==== Source extract

My relationship with change

At my house there’s only a handful of things you’ll see on our TV: Top Gear (or the Grand Tour when the new season comes out!), Yorkshire vet and some sort of Mega build type program. We’re most certainly creatures of habit in our house when it comes to the goggle box.

I myself am a creature of habit, I simply do not like sudden changes. However, since August we’ve been through some pretty major and harsh ones.

If you’ve every met me in real life you will know how hard it is for me to go through periods of change. More often than not I will have private break downs behind closed doors and be running off a constant supply of anxiety for the weeks after it. Change and me do not mix well.

I feel sorry for God in someway during these times of change. I’ve started trying to picture God as this big, warm comforting farther figure and me a small child who’s sitting on his lap (I got this idea from a book called Bloom by Beauty Beyond Bones). During these times of change I always picture myself as the small child squirming, lashing out and wailing with pain, but God’s big strong arms hold me close in a loving embrace. My tiny fists don’t even phase him and slowly I wear out of energy, my crying stops and God just holds me in love. Change is painful for me and boy God has heard my cries more than enough time about it.

========
==== Given records

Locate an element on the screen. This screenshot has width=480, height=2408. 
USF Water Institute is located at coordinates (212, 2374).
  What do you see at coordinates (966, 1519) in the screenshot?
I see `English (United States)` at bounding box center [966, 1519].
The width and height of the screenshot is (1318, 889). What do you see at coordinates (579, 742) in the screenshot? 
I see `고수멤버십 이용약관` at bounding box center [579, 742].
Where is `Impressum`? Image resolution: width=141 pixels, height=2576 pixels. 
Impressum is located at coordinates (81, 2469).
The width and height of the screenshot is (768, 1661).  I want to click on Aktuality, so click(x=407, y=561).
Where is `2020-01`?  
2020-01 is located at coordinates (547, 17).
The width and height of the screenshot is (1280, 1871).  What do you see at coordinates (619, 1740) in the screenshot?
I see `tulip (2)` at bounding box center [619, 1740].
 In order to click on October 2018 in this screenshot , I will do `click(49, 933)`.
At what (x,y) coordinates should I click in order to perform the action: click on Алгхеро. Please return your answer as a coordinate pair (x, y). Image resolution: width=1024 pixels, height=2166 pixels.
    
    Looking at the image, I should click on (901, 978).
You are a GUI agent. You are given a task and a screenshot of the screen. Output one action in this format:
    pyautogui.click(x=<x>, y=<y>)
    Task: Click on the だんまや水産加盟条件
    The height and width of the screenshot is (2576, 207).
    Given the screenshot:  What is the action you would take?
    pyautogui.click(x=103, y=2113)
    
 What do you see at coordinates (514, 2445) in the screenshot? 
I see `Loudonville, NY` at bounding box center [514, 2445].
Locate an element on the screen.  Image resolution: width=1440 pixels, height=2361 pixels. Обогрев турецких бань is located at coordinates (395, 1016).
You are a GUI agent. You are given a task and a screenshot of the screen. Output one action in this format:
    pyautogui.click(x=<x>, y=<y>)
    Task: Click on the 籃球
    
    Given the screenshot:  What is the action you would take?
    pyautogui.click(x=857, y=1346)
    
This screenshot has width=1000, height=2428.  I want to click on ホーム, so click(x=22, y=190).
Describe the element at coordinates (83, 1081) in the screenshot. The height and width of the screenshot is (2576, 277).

========

### [Task instructions]
1 > In the post about change, what book does the writer say gave them the idea of picturing God as a father figure holding a small child?
2 > Pick up the post about change right after its final sentence and keep writing it.

### [Expected answers]
1 > A book called Bloom by Beauty Beyond Bones.

2 >
Sometimes I don’t always manage to hide my break downs involving change. This was the case a few days ago when my mum and myself were sitting in the living room, she was watching TV and I was doing my assignment work. Picking up the assignment brief I noticed that it was laied out differently to the ones I’d been used to for the past 3 years. One tiny little change was my breaking point and I couldn’t stop myself from crying. (I will say now that I am on the autistic spectrum, so my such sever reaction to change are a result of that, I can assure you I’m not being over emotional, it’s just who I am).

So I ended up crying over this pice of paper, but in reality I was crying over so much more. I was crying for our church, that has finished. I was crying for all the changes I has faced at home. I was crying for the changes at college and I was crying for the changes within my relationship and not being able to see the person I’m dating easily as they’d moved away for a bit and the dwindling comunication. I cried for my changing body as I ate more food and my bones became less visible. I cried and cried and all my mum could do was hold me untill I was finished.

But once I’d finished she told me something that’s really changed my outlook on what’s been going on in my life.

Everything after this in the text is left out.